Ambikapur’s Garbage Café has found a way to make discarded waste valuable in the most meaningful way! Tanzia Haq reports on how the city has introduced a model that is being replicated throughout the nation.

The Garbage Café in India has an interesting business model: for every kilo of garbage, you get a hot, filling meal. The café opened in October in Ambikapur in the state of Chattisgarh in India and is helping to remove plastic waste from the streets and giving meals to anyone who comes providing. Be it one of the many children who earn a living by collecting plastic waste on the streets, or even students and other customers.

The café was an initiative by the municipal corporation of Ambikapur. When the café was inaugurated, the health minister of Chattisgarh declared the café open for everyone, bringing half a kilo of plastic waste along himself.

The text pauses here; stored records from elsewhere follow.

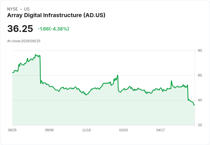Viewport: 210px width, 145px height.
Task: Click the price spike peak near 60
Action: point(118,75)
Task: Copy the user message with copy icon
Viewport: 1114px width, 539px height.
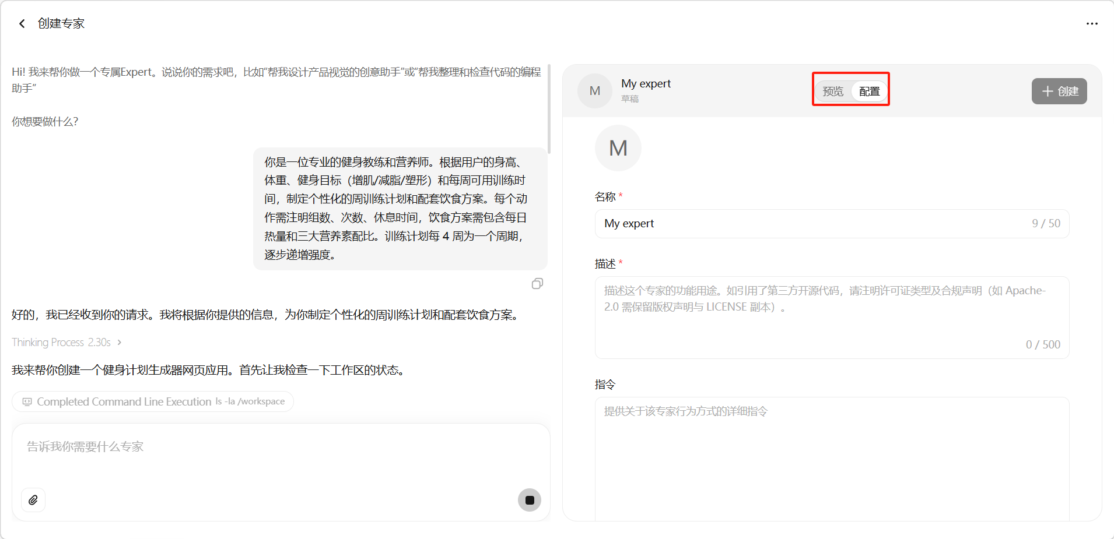Action: pyautogui.click(x=537, y=284)
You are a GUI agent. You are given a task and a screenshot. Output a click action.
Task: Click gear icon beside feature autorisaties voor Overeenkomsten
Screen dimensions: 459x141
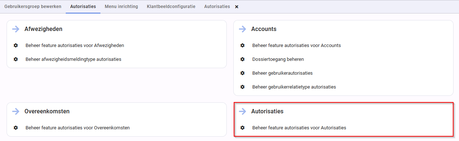16,128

India is one of the many countries struggling with a plastic waste disposal problem, generating approximately 25,000 tonnes of plastic waste daily, as estimated by environment ministry of India. Initiatives like the café are one of the few reportedly successful ways this garbage is being collected for proper disposal by local authorities.

Ajay Tirkey, mayor of Ambikapur, notes the café’s fast popularity saying: “One day a whole family came in with huge sacks weighing seven kilos”.

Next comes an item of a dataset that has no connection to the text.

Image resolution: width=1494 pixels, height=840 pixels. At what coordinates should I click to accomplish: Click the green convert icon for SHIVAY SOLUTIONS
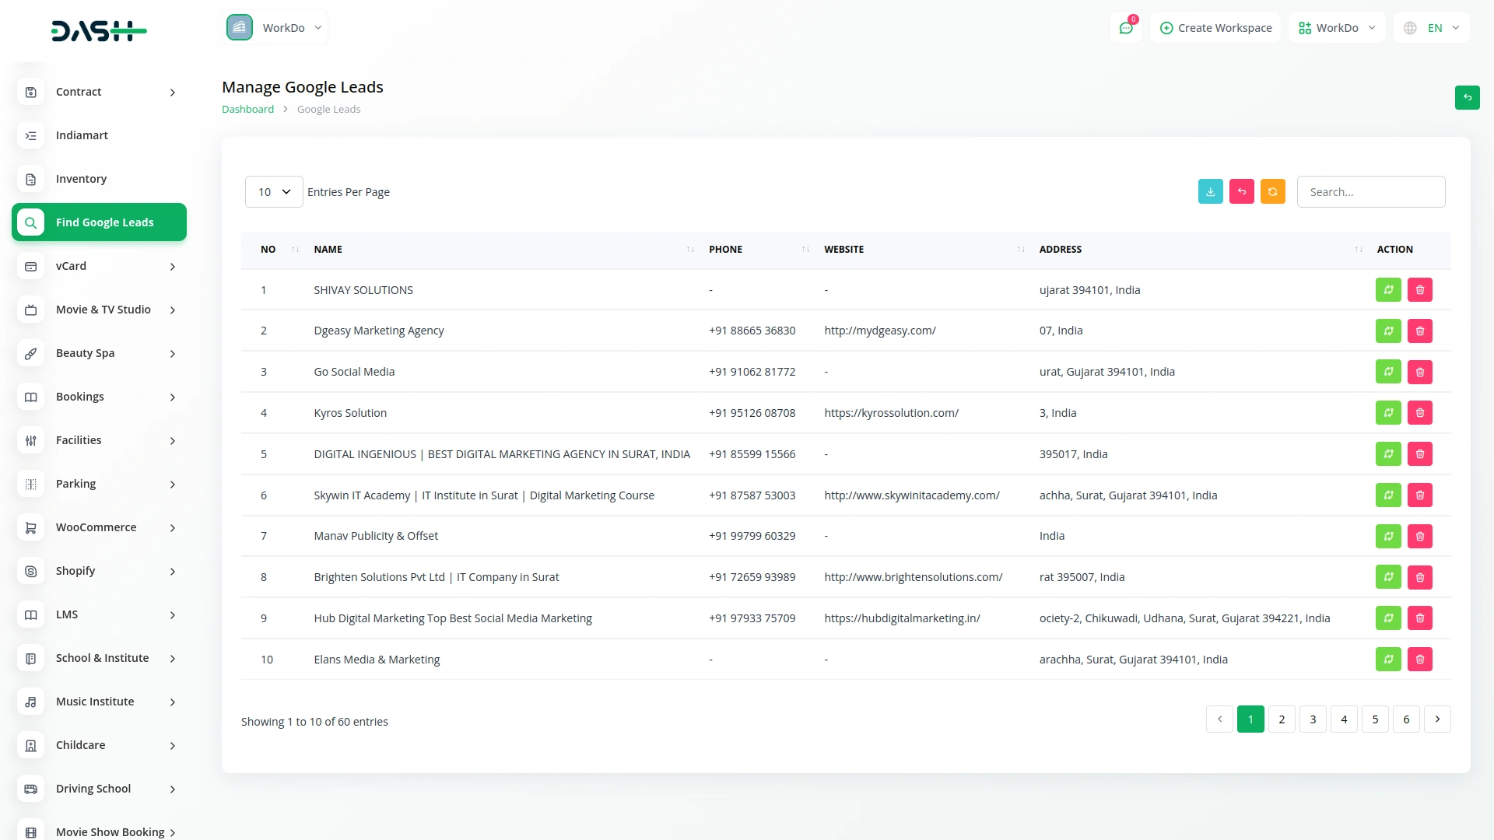coord(1388,289)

India is slowly starting to take initiative regarding single-use plastic since October 2019, when prime minister Narendra Modi announced that India would phase out single-use plastic consumption by 2022 on Mahatma Gandhi’s 150th birthday.

Ambikapur is one of the few cities in India producing tangible results in proper waste collection and management. It was ranked the second cleanest city by the Indian government’s census this year. The city also sells a huge portion of the collected plastic and paper waste to private companies, making about $16000 a month.

The café’s food for plastic model is being replicated in other parts of India as well. Authorities in the capital of New Delhi are planning to open several cafés. A school in Siliguri, West Bengal, has begun distributing food over the weekend to people who bringing in a half kilo of plastic trash. In Mulugu in central-south India, town authorities are handing out a kilo of rice in exchange for a kilo of plastic.

Tirkey is proud of the initiative not only because it’s creating incentive to collect plastic waste, but also because of the nutritious meal being provided to those who are doing the service. “What’s important is that our meals are nutritious and tasty. We didn’t want to give rubbish,” said Tirkey.